# Shingle Roofs



## bpcroofing (Feb 17, 2010)

We do Shingle roofs over here, tho not very much. The weather here is a bit too blowy for them I think, but I was wondering-How long does a Shingle roof properly fixed last for? I did one over 20 years ago & its still fine, a lot to do with the pitch I think-about 35 degrees
When you get a Tile/Slate roof here-you would reasonably expect it to last 50 years for Roof tiles & possibly 80-100 years for slate & I personally know that my Torch -On modified Bitumen Roofs will last at least 25 years.
Is the heat in Summer a factor on Shingle roofs not lasting as long in US, as it seems to me they get torn off regularly.


----------



## Slyfox (Oct 30, 2008)

In southern states I have seen 12 year old 3-tab shingle roofs "properly installed" fail due to the blistering heat.
In northern states I have seen them fail in the same time frame due to blistering cold.

I live in the mid-west "Ohio" and I can show you thousands of squares of 3-tabs that I installed in the 1980's that are still intact today.
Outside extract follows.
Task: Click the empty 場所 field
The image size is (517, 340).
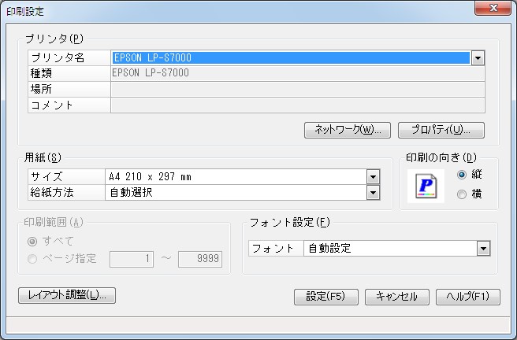Action: [297, 89]
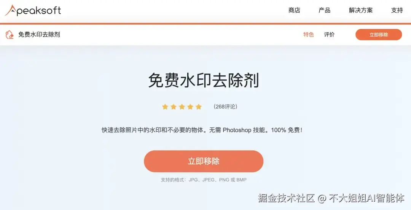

The weather, wooded area or open fields and slope of pitch absolutely make a difference.
We have numerous slate roofs in my area installed in the late 1800's and early 1900's that are still intact "minus a few repairs" and holding the weather out, but the use of slate is very rare in my area and has been since the 1930's - 1940's. Tile is extremely rare in my area.

A quality shingle job "in my area" will run you $200.00 per square "new construction" for the underlayment, venting, flashing's, shingles and that's for both material & labor.
Slate, $350.00 - $450.00. (depending on tru slate or fake)
Tile, runs $100.00 plus higher than slate on average.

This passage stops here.